▸ **What the task asks**: Check every line of the material for the word "will". Copy those that have it.
** Opening Data for review block **
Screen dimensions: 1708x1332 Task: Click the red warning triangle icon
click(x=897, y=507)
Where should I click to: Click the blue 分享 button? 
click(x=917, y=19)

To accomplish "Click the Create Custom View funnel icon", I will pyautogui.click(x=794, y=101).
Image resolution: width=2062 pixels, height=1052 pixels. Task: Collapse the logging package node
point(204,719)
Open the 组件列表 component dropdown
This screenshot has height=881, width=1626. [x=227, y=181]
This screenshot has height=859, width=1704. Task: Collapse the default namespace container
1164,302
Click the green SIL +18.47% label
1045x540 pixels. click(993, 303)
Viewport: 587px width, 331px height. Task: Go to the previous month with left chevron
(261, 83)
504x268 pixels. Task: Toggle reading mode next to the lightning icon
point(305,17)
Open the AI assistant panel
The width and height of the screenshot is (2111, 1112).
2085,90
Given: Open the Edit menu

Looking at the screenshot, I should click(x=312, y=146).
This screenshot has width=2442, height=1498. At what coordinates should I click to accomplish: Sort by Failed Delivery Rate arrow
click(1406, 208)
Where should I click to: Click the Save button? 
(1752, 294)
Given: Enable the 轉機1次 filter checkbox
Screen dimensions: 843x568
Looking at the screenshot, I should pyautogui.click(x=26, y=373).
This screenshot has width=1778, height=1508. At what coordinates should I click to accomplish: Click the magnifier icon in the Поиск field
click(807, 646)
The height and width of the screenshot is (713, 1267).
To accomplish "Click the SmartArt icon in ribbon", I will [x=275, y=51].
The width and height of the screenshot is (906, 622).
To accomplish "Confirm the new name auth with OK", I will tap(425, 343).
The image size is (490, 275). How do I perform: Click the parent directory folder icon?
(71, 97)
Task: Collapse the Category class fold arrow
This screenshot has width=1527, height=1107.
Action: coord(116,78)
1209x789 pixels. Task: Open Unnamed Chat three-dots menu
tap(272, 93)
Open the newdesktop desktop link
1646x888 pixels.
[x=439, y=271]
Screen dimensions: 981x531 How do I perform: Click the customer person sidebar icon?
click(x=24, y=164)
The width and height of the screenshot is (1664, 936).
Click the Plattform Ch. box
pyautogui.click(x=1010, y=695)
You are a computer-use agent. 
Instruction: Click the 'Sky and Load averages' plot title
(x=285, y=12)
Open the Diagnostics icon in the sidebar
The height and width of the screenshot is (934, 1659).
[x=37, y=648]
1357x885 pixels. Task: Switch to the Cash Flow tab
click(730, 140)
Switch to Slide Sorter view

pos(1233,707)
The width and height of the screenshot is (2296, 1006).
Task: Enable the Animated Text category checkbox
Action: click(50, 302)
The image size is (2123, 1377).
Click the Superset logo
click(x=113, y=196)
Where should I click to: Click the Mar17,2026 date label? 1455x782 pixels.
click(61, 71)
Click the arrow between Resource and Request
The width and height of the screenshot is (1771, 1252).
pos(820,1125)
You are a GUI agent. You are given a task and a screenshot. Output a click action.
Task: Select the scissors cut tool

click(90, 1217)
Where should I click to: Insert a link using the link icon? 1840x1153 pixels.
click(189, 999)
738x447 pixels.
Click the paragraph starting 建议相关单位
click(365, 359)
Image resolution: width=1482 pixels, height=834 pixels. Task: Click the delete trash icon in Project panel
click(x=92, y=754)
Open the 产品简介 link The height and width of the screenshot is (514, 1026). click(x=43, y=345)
** Closing Data for review block **
▸ **Written response**:
To accomplish "Click the Create Custom View funnel icon", I will pyautogui.click(x=794, y=101).
To accomplish "Click the SmartArt icon in ribbon", I will [x=275, y=51].
To accomplish "Confirm the new name auth with OK", I will tap(425, 343).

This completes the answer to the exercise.